Count the lines in the records below that contain the word "text", and reply with only that number.

Dataset entries =
= = =
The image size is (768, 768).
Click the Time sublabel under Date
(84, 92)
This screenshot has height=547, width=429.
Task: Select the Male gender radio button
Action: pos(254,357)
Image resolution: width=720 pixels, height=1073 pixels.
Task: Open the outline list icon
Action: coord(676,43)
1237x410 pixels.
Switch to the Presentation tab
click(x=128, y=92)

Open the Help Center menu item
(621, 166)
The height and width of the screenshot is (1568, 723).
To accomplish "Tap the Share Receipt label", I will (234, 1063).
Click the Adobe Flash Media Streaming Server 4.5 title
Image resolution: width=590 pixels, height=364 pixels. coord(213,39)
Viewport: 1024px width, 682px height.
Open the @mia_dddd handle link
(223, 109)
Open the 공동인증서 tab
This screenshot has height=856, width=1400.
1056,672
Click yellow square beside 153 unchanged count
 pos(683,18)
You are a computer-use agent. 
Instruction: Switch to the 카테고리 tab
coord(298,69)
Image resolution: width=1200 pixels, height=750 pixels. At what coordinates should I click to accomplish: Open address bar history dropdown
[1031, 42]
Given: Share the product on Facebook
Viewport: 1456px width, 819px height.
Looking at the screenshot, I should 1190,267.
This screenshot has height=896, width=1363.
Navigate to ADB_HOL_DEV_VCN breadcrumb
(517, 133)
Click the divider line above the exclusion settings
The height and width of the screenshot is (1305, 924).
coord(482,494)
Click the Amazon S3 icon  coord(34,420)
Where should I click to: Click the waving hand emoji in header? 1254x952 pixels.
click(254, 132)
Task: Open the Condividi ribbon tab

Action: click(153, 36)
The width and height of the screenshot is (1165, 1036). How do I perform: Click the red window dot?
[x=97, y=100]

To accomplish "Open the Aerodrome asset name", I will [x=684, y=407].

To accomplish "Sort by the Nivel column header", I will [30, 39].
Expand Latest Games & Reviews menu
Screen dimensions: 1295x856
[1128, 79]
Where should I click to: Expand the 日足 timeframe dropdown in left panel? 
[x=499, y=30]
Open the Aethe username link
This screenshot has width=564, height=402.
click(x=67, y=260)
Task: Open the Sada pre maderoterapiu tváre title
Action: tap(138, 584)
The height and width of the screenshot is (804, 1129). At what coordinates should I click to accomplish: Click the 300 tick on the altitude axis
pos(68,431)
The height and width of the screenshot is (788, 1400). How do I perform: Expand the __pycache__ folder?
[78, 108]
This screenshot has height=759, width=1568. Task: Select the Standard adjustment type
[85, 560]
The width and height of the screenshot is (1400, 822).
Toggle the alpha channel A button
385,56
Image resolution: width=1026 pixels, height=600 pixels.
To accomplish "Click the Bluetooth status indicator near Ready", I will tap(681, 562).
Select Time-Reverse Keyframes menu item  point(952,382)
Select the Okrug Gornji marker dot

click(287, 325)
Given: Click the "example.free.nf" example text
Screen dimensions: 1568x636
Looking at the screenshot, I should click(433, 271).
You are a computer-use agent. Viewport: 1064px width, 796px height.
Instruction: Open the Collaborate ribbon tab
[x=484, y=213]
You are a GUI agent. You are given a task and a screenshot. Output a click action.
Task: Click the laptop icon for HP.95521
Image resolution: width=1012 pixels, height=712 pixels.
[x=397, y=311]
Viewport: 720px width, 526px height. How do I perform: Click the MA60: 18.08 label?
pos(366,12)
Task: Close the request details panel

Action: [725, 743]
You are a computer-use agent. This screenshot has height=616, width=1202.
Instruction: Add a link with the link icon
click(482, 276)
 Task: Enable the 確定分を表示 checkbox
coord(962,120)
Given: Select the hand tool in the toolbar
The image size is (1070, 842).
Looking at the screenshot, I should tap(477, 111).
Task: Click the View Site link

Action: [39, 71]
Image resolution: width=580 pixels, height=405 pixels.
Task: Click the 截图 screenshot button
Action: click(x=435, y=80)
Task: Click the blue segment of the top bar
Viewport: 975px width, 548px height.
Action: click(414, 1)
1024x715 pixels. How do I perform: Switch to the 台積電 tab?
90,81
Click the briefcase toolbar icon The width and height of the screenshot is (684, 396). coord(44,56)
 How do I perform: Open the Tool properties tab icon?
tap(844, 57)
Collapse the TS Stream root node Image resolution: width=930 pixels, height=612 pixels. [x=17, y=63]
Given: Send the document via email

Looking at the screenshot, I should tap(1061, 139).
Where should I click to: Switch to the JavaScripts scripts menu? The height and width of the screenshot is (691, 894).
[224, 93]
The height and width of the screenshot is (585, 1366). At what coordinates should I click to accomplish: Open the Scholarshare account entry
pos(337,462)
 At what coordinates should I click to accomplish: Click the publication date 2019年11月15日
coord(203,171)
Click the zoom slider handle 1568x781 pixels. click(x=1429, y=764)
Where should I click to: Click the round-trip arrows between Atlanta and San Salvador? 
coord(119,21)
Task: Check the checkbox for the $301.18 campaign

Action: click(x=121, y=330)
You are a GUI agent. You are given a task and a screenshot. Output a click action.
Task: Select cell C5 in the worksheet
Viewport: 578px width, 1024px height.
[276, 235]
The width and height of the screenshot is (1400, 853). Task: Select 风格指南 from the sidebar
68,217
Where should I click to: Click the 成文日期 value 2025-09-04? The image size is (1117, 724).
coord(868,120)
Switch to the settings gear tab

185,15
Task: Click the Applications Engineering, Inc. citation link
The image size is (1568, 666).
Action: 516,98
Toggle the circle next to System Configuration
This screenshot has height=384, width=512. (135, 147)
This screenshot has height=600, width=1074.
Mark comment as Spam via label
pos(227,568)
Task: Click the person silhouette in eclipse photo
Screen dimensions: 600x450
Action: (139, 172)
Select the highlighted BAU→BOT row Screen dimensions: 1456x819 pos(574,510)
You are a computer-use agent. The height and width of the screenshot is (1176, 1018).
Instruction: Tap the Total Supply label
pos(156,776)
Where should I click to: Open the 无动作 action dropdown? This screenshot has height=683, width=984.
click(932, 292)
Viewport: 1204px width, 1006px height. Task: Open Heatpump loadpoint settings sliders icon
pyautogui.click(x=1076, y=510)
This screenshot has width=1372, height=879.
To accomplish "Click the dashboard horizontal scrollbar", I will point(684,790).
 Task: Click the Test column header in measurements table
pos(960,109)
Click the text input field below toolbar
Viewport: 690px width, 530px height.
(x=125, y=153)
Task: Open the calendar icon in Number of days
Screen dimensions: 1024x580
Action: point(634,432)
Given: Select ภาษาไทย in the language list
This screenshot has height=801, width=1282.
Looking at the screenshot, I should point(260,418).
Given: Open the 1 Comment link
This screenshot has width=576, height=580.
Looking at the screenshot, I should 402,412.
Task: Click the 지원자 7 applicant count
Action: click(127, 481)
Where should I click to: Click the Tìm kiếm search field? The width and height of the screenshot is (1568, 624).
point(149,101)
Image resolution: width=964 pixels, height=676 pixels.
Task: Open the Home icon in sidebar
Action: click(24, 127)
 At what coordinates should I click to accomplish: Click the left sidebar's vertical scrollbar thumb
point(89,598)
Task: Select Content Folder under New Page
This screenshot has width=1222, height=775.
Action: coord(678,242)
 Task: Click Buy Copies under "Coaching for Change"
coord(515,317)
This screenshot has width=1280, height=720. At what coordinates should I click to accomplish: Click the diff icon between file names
= = =
Solved exercise = 2